━━━━━ TESTO DELLA PAGINA

A cominciare, ad esempio, dagli attentati alle chiese di Fermo compiuti nei mesi scorsi, come ha ricordato più volte don Vinicio Albanesi, e dalle continue intimidazioni ai danni di diverse Caritas diocesane che praticano l’accoglienza (in Romagna non è stato risparmiato neppure un convento di clausura). Gesti compiuti da estremisti di destra. Comunque sia andata l’aggressione mortale (sarà l’autopsia a stabilirlo) anche l’uomo che ha ucciso Emmanuel ha fama di essere di quella brutta scuola e di quegli oscuri manipoli. L’opinione pubblica italiana – che, insistiamo, non è razzista – ha un grosso problema che si potrà risolvere soltanto nel lungo periodo: è il Paese più «ignorante» dell’area Ocse in materia di immigrazione. E la colpa è soprattutto dei giornalisti e dei politici che disinformano o distorcono la realtà dei fatti per mediocri tornaconti. Per di più, storie come quella del giovane nigeriano pestato a sangue, e stavolta a morte, per aver difeso la propria donna, la propria madre, la propria sorella da chi la oltraggia o la chiama «scimmia africana» sono sconosciute ai più, anche se sono purtroppo dannatamente comuni. Raccontiamola di nuovo, in breve. Emmanuel, 36enne richiedente asilo, era un profugo dalla Nigeria, un cristiano che in un assalto compiuto dai terroristi jihadisti di Boko Haram contro la sua chiesa aveva perso i genitori e una figlioletta. Con la sua promessa sposa Chinyery aveva raggiunto la Libia e anche lì i due erano stati aggrediti e picchiati da trafficanti, lei aveva anche subito un aborto durante la traversata. Da settembre la coppia viveva nel seminario vescovile di Fermo, che accoglie profughi e migranti in attesa di documenti, avevano di recente celebrato il rito della benedizione degli anelli. Un
fidanzamento davanti a Dio e alla comunità. È la storia semplice di un amore profondo, di due persone che avevano deciso di condividere la vita e che hanno avuto il torto di nascere e amarsi in una terra dalla quale i cristiani sono costretti a fuggire per sopravvivere. Emmanuel aveva chiesto asilo, Chinyery l’ha ottenuto ieri mentre cantava straziata il dolore per l’amato ucciso. Non si torna indietro, ma se si vuole avere davvero rispetto di quest’uomo e di questa donna e della loro speranza infranta, questa volta non possiamo dimenticare nulla, non possiamo farci riprendere dall’indifferenza. La vera malattia da cui dobbiamo difenderci per non lasciare che i professionisti della paura e della menzogna narcotizzino le nostre coscienze e preparino altre tragedie.

━━━━━━━━━━
━━━━━ DATI SEGUENTI

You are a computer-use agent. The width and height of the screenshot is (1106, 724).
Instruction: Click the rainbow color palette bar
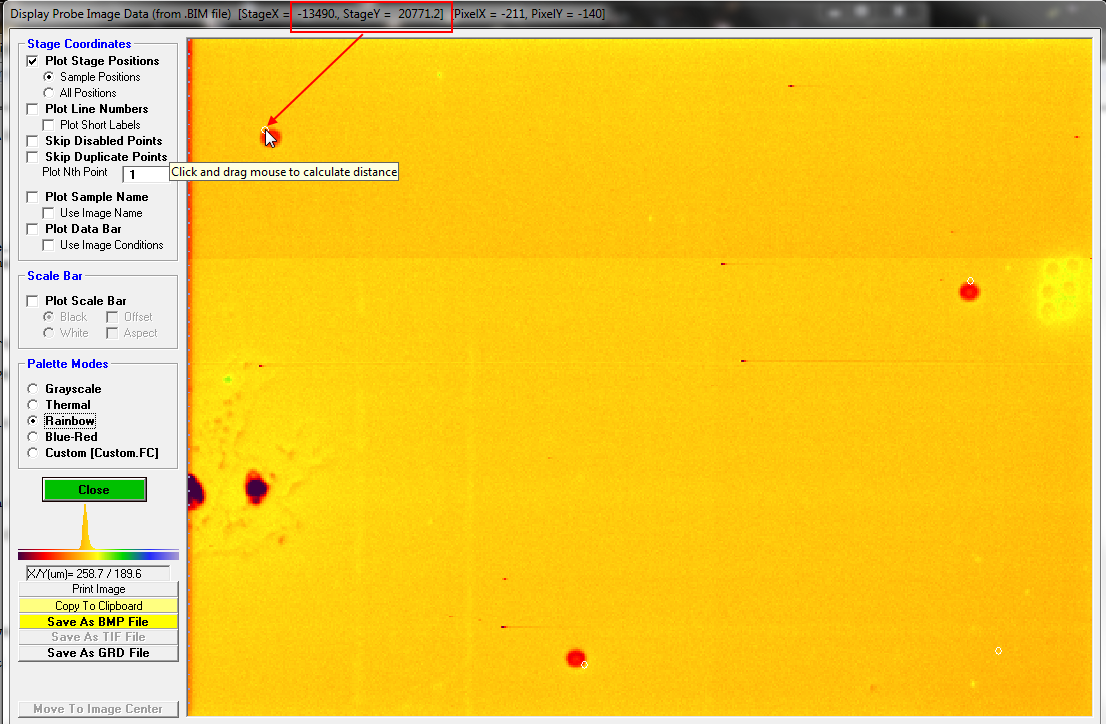click(x=98, y=555)
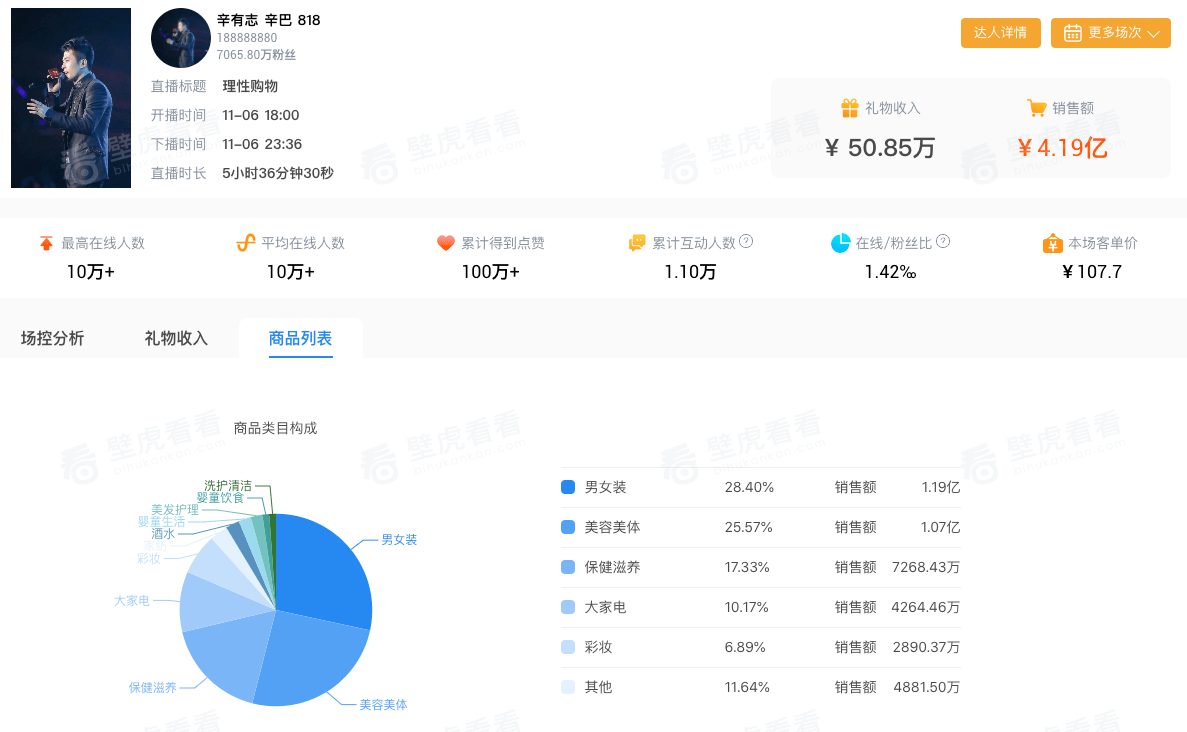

━━━━━━━━━━

[COMPITO]
Secondo il testo della pagina, dove viveva da settembre la coppia formata da Emmanuel e Chinyery?

[ESERCIZIO SVOLTO]
Nel seminario vescovile di Fermo.